*Given entries:*
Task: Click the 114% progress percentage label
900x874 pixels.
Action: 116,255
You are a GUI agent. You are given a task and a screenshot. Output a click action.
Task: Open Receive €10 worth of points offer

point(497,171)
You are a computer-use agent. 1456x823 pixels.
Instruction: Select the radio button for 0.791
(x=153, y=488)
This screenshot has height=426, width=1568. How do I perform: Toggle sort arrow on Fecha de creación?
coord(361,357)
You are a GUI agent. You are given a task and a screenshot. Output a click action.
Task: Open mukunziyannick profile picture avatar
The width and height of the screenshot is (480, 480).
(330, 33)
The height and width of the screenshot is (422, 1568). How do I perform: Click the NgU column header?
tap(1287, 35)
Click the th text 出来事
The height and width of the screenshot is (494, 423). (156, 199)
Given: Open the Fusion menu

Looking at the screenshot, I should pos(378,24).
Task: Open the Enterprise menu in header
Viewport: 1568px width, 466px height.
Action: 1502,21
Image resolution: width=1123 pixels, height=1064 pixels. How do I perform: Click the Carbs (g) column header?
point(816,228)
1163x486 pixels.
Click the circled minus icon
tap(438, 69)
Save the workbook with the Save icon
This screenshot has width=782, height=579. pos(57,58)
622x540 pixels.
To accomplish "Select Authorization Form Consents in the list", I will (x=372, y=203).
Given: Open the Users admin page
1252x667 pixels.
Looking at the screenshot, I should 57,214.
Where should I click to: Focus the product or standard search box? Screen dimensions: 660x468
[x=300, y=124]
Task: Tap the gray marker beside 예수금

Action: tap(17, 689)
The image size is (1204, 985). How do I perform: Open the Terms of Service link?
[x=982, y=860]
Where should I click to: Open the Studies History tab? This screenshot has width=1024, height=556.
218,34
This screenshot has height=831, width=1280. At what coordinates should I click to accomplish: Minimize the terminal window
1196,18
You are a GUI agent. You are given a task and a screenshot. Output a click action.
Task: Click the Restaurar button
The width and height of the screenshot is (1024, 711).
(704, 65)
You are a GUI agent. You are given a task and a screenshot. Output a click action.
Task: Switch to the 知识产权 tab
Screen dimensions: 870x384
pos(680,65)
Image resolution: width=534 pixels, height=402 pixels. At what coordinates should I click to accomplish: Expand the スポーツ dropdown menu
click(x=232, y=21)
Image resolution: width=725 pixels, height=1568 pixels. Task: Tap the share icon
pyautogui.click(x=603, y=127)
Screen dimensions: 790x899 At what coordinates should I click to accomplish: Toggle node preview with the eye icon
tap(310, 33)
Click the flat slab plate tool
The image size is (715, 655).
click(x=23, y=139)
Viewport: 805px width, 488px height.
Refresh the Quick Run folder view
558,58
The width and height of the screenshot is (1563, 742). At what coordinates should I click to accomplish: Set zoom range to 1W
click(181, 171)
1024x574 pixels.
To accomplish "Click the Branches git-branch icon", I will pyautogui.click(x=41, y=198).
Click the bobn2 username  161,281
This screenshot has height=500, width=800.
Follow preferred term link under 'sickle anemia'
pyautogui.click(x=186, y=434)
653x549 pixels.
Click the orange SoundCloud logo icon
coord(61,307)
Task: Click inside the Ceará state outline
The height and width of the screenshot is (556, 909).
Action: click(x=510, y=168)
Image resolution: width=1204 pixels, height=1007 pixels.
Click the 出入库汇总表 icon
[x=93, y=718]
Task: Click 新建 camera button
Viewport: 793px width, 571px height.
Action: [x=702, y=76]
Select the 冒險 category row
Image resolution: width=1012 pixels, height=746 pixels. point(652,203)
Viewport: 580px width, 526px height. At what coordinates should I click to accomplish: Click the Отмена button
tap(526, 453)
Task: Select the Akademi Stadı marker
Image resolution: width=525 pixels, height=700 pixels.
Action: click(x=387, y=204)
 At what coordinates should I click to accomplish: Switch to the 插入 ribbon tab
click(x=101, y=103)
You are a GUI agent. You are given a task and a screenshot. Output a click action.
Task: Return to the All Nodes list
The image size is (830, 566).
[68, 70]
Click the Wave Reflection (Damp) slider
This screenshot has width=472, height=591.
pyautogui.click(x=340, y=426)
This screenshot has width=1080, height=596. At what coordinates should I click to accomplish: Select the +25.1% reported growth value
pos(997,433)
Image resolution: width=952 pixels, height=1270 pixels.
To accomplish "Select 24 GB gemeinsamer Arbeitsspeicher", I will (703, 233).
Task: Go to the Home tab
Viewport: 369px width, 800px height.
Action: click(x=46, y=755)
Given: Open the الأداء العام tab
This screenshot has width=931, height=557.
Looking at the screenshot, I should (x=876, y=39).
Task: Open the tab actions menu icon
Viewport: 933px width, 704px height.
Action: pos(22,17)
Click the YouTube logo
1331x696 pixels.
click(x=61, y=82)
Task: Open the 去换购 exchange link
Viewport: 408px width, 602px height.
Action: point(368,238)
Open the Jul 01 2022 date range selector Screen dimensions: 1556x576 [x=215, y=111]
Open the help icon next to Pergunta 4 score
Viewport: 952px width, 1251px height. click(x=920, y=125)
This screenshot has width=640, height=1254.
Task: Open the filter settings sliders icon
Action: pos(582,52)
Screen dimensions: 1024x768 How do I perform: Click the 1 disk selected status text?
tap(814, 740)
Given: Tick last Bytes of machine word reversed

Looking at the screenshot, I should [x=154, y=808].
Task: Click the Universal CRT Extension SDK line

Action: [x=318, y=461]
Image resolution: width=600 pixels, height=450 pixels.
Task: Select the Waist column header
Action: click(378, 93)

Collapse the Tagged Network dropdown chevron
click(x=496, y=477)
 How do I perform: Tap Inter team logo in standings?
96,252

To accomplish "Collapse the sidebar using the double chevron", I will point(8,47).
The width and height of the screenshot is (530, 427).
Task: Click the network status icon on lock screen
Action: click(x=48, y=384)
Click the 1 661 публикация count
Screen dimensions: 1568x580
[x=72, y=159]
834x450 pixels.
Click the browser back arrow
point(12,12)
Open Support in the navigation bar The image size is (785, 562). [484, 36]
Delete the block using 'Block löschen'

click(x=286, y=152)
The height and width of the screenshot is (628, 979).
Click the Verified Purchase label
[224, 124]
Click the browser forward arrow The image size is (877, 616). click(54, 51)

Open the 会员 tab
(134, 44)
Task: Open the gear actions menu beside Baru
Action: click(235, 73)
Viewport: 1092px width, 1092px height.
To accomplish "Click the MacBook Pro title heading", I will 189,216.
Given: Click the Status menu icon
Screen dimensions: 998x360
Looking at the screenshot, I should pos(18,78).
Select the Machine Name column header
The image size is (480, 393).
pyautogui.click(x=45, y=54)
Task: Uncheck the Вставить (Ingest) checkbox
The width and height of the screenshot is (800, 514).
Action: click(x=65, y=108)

*Task to carry out:* Take the stretch of lines above from the one containing "Task: Go to the Home tab" through the one containing "Task: Open the 去换购 exchange link" and repeat it exactly, adding no other line.

*Output for this exercise:*
Task: Go to the Home tab
Viewport: 369px width, 800px height.
Action: click(x=46, y=755)
Given: Open the الأداء العام tab
This screenshot has width=931, height=557.
Looking at the screenshot, I should (x=876, y=39).
Task: Open the tab actions menu icon
Viewport: 933px width, 704px height.
Action: pos(22,17)
Click the YouTube logo
1331x696 pixels.
click(x=61, y=82)
Task: Open the 去换购 exchange link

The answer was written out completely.